Retype the material word for word, from the line with "Where should I click to: Select object" down to the end of the material.

RECORDED INFORMATION:
*****

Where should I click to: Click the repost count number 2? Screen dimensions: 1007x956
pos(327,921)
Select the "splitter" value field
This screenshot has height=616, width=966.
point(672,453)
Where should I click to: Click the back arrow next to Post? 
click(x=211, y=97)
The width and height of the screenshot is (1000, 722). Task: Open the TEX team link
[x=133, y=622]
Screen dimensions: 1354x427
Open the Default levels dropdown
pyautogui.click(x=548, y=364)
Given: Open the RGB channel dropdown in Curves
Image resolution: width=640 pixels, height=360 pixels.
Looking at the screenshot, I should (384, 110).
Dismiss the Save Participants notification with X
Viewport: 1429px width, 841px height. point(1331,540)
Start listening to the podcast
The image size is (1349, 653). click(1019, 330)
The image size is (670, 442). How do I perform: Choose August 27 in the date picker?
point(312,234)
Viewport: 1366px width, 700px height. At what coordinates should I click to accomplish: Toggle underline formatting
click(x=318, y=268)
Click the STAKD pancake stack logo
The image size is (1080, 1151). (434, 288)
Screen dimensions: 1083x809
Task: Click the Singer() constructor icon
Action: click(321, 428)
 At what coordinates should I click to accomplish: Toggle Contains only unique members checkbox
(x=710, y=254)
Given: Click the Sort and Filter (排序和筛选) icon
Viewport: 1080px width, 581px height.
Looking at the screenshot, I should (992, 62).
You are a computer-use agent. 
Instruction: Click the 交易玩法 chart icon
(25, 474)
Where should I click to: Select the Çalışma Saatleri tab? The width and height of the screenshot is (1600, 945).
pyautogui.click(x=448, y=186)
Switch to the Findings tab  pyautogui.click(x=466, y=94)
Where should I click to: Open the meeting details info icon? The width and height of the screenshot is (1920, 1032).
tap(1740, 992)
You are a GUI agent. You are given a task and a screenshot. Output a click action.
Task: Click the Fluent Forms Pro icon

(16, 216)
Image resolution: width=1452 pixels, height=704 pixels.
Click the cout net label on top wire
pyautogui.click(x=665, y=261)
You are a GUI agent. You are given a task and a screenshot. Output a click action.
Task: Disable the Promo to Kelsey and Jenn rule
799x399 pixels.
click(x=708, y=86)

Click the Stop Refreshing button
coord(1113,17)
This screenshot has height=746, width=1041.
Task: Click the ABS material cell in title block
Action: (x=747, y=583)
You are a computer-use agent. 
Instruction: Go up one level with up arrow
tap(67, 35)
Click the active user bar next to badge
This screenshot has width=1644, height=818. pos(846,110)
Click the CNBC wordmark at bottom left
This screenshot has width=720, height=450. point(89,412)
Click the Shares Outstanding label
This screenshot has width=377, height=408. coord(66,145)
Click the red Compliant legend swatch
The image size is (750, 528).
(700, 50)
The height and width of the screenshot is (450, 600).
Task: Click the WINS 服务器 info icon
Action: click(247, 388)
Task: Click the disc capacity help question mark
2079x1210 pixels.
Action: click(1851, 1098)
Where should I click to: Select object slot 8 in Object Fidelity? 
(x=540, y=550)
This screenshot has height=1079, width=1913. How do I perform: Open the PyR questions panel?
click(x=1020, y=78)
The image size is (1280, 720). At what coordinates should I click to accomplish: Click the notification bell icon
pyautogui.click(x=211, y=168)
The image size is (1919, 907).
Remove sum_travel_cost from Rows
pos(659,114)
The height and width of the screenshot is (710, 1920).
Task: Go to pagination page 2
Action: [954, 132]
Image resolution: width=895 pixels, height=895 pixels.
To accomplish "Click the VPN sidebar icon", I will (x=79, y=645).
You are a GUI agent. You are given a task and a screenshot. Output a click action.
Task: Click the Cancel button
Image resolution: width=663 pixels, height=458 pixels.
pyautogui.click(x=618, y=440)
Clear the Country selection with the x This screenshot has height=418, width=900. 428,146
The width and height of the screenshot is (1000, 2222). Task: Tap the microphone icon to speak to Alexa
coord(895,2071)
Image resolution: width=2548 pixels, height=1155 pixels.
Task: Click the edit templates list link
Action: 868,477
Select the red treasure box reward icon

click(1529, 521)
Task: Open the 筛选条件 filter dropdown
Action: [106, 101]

*****

THE REPLY:
Where should I click to: Select object slot 8 in Object Fidelity? 
(x=540, y=550)
This screenshot has height=1079, width=1913. How do I perform: Open the PyR questions panel?
click(x=1020, y=78)
The image size is (1280, 720). At what coordinates should I click to accomplish: Click the notification bell icon
pyautogui.click(x=211, y=168)
The image size is (1919, 907).
Remove sum_travel_cost from Rows
pos(659,114)
The height and width of the screenshot is (710, 1920).
Task: Go to pagination page 2
Action: [954, 132]
Image resolution: width=895 pixels, height=895 pixels.
To accomplish "Click the VPN sidebar icon", I will (x=79, y=645).
You are a GUI agent. You are given a task and a screenshot. Output a click action.
Task: Click the Cancel button
Image resolution: width=663 pixels, height=458 pixels.
pyautogui.click(x=618, y=440)
Clear the Country selection with the x This screenshot has height=418, width=900. 428,146
The width and height of the screenshot is (1000, 2222). Task: Tap the microphone icon to speak to Alexa
coord(895,2071)
Image resolution: width=2548 pixels, height=1155 pixels.
Task: Click the edit templates list link
Action: 868,477
Select the red treasure box reward icon

click(1529, 521)
Task: Open the 筛选条件 filter dropdown
Action: [106, 101]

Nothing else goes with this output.